Express the rows from the line containing "Where should I click to: Expand" through the line containing "[x=98, y=479]" as a two-column CSV with the headers "instruction" and "target". Give one line per row, put its text and its answer each in one quoted field with line breaks replaced by spaces, and leave the pictures out.

====== Task material

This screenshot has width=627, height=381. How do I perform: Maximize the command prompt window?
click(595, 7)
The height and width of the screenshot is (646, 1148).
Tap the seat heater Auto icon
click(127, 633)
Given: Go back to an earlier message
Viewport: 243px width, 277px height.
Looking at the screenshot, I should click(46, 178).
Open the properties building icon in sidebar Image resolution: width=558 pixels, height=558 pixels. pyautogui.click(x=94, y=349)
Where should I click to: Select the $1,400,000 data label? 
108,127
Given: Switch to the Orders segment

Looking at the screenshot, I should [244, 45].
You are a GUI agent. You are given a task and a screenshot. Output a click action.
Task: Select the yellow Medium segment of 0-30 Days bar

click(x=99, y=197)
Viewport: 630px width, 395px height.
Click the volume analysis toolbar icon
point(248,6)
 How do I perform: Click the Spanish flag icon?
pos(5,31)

============
====== Task material

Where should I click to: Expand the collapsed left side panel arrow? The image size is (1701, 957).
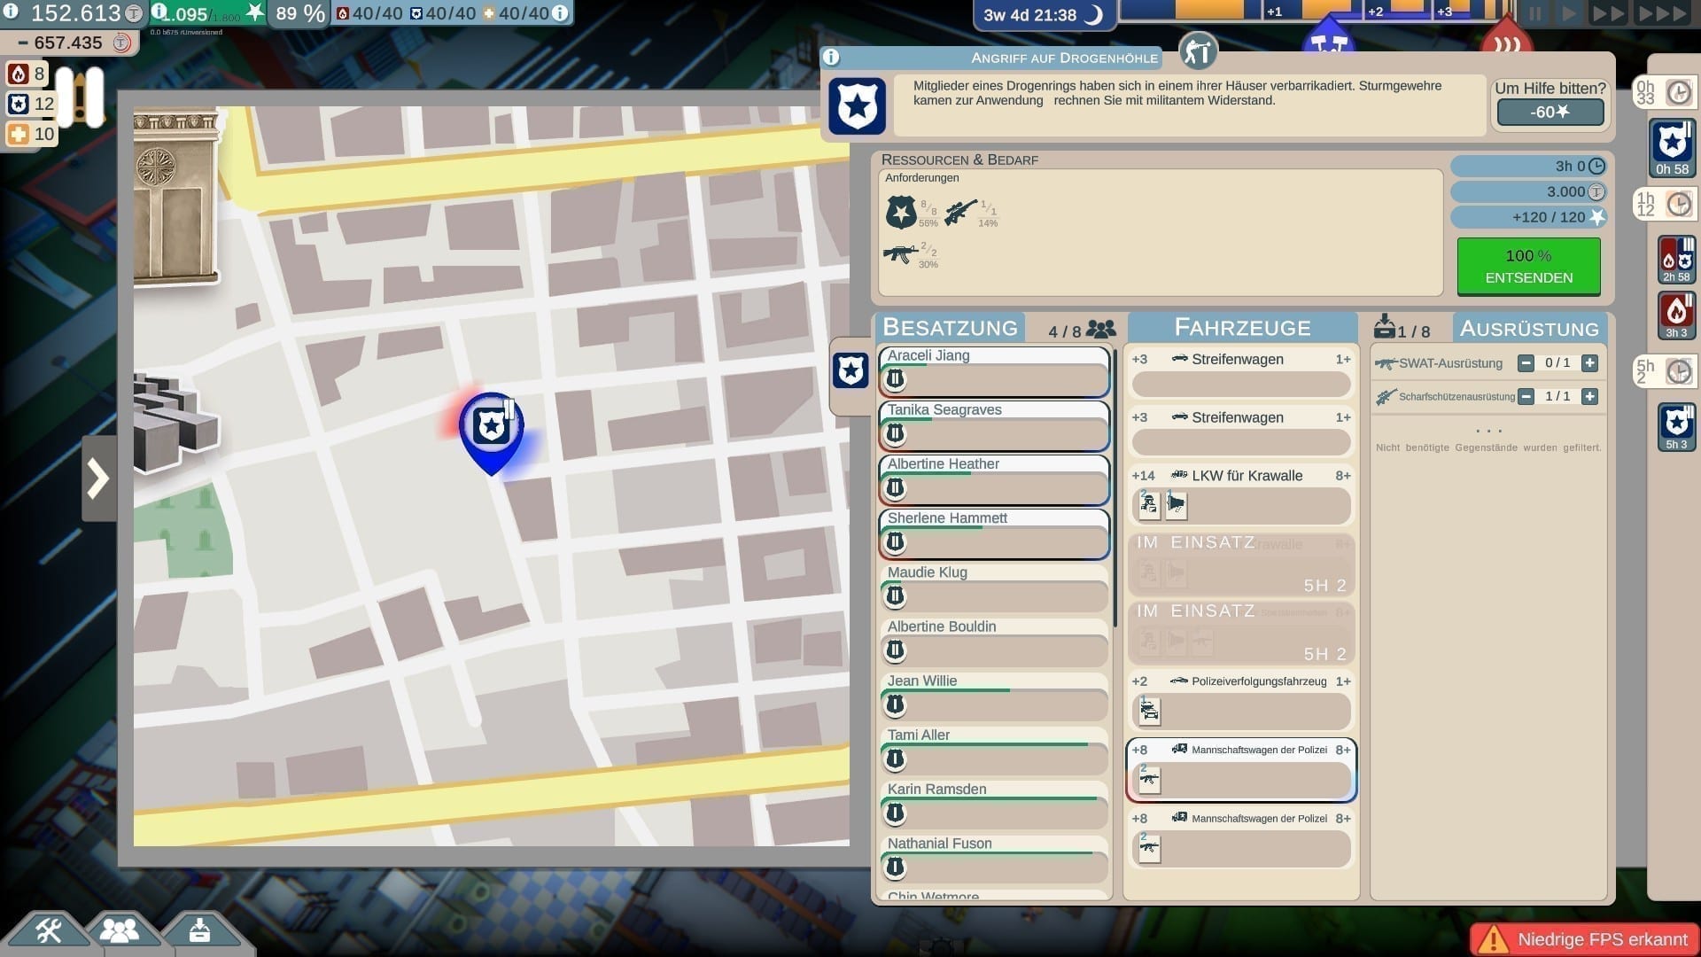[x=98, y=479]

============

Final answer:
instruction,target
"Where should I click to: Expand the collapsed left side panel arrow? The image size is (1701, 957).","[x=98, y=479]"